Although Trump insists he is not influenced by market fluctuations, he and his advisors clearly noticed market resistance to his aggressive trade and economic measures, and are gradually making compromises. After all, White House spokesperson Taylor Rogers previously stated that presidential advisors would provide suggestions, but the final decision-maker remains the president himself.
Tesla CEO Musk stated in Tuesday's earnings call that he would advocate for lowering tariffs in conversations with the president. Musk said: "Whether he listens to my advice is up to him." Due to Tesla's stock price decline, he will reduce his work time on DOGE, and Tesla's global sales have also declined due to Musk's relationship with the government.
During his first term, Trump frequently criticized Federal Reserve Chairman Powell and tried to influence Federal Reserve decisions through social media, but with limited effect and without substantially impacting the Fed's independence. However, market concerns about the Fed's independence have significantly escalated this time, mainly for two reasons.

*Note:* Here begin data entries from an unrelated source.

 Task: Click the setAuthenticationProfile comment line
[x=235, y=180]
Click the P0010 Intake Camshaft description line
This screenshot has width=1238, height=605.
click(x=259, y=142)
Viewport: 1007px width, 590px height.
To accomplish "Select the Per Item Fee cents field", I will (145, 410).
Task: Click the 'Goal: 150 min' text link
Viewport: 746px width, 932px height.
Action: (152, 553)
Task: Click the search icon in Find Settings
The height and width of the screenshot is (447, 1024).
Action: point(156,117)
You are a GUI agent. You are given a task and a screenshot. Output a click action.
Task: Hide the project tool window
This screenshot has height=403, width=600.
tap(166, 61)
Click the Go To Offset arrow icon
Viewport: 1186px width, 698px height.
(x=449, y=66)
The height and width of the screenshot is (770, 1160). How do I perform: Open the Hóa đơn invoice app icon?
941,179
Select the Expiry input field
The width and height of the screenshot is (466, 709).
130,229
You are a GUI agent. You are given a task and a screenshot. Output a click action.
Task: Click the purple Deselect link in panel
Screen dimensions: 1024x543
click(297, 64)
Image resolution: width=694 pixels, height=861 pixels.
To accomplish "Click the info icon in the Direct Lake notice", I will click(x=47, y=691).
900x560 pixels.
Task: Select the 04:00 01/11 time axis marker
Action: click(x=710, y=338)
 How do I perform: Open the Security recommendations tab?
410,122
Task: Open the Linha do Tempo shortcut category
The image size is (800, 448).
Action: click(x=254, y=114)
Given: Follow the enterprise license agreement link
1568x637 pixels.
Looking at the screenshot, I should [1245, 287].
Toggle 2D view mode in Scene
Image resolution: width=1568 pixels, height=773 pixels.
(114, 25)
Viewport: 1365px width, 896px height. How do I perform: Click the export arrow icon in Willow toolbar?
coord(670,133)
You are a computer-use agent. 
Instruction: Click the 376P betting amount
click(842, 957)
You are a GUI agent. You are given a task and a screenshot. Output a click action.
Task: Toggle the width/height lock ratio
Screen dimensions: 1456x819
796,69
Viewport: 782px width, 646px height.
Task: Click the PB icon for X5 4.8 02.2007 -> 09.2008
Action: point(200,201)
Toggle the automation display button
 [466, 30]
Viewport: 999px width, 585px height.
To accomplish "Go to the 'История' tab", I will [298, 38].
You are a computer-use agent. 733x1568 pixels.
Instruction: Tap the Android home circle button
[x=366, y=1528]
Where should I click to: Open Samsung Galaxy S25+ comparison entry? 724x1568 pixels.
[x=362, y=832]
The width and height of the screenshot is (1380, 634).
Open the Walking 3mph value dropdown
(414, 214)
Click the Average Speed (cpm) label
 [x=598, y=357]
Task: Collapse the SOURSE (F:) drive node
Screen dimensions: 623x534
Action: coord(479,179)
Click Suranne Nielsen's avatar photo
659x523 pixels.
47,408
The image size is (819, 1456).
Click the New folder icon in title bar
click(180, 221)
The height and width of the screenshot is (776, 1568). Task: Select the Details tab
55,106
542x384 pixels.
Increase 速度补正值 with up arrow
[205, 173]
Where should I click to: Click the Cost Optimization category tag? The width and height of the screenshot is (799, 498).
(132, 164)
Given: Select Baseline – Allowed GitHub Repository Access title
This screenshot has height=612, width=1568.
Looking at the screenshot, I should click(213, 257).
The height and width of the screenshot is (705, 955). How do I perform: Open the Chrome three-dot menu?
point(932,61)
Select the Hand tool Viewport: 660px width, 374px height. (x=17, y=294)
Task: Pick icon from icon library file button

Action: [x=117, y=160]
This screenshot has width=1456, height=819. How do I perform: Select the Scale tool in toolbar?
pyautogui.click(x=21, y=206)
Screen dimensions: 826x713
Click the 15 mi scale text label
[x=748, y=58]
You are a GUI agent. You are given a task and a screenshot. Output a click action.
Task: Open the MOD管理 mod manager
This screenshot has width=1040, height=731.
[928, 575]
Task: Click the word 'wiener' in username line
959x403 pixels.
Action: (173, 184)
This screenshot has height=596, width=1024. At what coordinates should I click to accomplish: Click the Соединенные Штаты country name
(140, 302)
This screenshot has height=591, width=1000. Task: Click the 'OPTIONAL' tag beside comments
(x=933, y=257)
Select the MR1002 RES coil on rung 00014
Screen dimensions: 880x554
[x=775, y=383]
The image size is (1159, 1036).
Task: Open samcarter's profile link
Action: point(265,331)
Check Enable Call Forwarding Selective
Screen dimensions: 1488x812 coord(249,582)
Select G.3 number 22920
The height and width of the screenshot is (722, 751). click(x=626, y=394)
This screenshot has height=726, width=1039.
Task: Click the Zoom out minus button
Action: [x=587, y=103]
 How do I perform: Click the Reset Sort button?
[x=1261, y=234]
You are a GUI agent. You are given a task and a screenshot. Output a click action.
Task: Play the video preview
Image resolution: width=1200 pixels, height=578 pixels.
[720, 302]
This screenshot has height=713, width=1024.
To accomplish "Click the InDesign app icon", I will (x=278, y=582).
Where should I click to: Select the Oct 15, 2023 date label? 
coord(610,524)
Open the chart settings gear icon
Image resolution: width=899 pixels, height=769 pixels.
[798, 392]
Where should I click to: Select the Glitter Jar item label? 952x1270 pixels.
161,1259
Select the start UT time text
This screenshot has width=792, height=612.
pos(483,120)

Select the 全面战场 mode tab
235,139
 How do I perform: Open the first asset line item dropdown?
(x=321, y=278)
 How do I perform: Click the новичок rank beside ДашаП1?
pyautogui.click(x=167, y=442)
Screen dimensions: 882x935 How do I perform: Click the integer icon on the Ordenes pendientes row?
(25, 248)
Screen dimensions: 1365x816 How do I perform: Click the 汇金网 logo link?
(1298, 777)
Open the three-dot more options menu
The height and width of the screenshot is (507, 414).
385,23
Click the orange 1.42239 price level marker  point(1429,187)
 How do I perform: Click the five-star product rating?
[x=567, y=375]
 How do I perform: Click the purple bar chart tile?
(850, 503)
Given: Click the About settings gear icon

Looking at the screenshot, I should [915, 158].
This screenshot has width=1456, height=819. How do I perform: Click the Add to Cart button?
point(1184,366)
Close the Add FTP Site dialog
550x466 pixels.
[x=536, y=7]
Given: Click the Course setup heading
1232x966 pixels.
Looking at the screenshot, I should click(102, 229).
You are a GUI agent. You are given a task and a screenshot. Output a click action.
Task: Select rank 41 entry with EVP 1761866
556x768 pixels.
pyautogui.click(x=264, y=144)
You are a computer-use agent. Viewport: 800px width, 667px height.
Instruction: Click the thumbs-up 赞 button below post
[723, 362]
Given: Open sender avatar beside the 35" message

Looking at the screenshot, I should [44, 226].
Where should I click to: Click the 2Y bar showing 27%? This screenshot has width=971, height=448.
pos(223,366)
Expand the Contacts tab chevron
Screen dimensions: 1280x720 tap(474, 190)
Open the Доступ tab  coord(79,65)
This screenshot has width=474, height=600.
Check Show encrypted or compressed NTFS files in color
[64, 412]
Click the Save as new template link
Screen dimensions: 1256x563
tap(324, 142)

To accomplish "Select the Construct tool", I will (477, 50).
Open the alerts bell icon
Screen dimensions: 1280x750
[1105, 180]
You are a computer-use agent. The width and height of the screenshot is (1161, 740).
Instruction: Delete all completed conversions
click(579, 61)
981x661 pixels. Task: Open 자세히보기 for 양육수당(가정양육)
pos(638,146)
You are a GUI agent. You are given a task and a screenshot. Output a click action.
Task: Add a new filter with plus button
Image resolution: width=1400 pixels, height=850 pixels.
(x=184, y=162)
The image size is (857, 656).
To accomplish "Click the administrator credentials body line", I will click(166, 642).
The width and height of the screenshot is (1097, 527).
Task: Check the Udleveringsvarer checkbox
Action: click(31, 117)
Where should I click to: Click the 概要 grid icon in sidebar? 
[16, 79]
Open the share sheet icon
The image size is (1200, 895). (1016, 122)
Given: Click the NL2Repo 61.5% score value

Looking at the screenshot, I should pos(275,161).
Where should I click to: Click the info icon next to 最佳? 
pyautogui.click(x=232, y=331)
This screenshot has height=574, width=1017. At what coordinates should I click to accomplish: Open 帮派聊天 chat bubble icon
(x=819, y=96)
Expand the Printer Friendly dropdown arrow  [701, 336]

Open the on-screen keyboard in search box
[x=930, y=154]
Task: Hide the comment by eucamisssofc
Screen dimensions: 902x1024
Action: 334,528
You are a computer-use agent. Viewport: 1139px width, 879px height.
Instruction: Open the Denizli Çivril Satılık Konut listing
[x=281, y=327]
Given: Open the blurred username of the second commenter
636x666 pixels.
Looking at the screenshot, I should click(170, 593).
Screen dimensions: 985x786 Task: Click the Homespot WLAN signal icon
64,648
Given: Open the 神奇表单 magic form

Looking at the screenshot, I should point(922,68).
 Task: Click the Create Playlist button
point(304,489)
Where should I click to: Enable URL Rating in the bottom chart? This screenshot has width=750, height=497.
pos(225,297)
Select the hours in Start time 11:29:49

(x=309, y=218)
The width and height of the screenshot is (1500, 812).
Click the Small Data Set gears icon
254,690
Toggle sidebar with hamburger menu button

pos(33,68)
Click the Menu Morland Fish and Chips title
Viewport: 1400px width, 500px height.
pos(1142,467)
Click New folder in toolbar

First, Trump is more inclined to challenge institutional and legal norms in his second term. The U.S. Department of Justice is attempting to overturn a 90-year-old legal precedent that is an important safeguard preventing Fed officials from being dismissed before their term ends, and many legal experts believe that if this precedent is overturned, the Fed's independence will be seriously threatened.
Second, because Trump's tariff scale far exceeds his first term and is broader, this could lead to more severe inflation issues this year. Trump's tariff policies undoubtedly make the Federal Reserve face more difficult choices when balancing inflation and economic growth.
Firing Powell is too costly and ineffective
In fact, Trump faces numerous obstacles in firing Powell.
On one hand, bond investors view the Federal Reserve's independence as a crucial pillar of the U.S. financial system. Many investors believe the Fed should not be subject to government intervention. If foreign investors worry about government interference to tolerate higher inflation, they might reduce U.S. debt purchases, thereby driving up interest rates.
Tim Mahedy, former senior advisor and chief economist at the San Francisco Fed, stated last week that if Trump successfully forces the Fed chairman to step down, the market reaction would be catastrophic. The pain would come so quickly and severely that the president would be forced to immediately retract his promise, or face a systemic financial crisis.
On the other hand, many Wall Street analysts believe that even if Trump fires Powell, it would not easily change the Fed's monetary policy, as other Fed board members might not support rate cuts. For example, Trump recently promoted Bowman, whom he appointed during his first term, to vice chairman of bank supervision. Bowman is one of the most outspoken Fed officials and has warned about the risks of cutting rates too early or quickly.
Powell has consistently stated that he does not believe the Fed's independence is threatened. Powell believes that if a Fed chairman is fired due to policy disagreements, it would create significant pressure on future Fed chairs and potentially affect their decision-making freedom. To protect Fed chairs' ability to make decisions without political pressure, Powell believes it is necessary to prepare for potential legal conflicts, even if he personally might bear the cost.
Federal Reserve independence is not a new issue
Since the high inflation of the 1970s, the Federal Reserve has placed great importance on its independence. At that time, President Nixon pressured the Fed to loosen monetary policy, resulting in severe inflation. The high inflation problem was ultimately contained through the economic recession of the early 1980s.
Although the Fed's independence is not legally formalized, this historical lesson prompted a consensus among the Fed, the president, and Congress that the Fed should have considerable independence to ensure it can maintain low inflation and a healthy job market.
By the 1990s, many other countries' central banks also began to gain greater independence, allowing them to make interest rate decisions without government interference, thus better serving long-term economic development.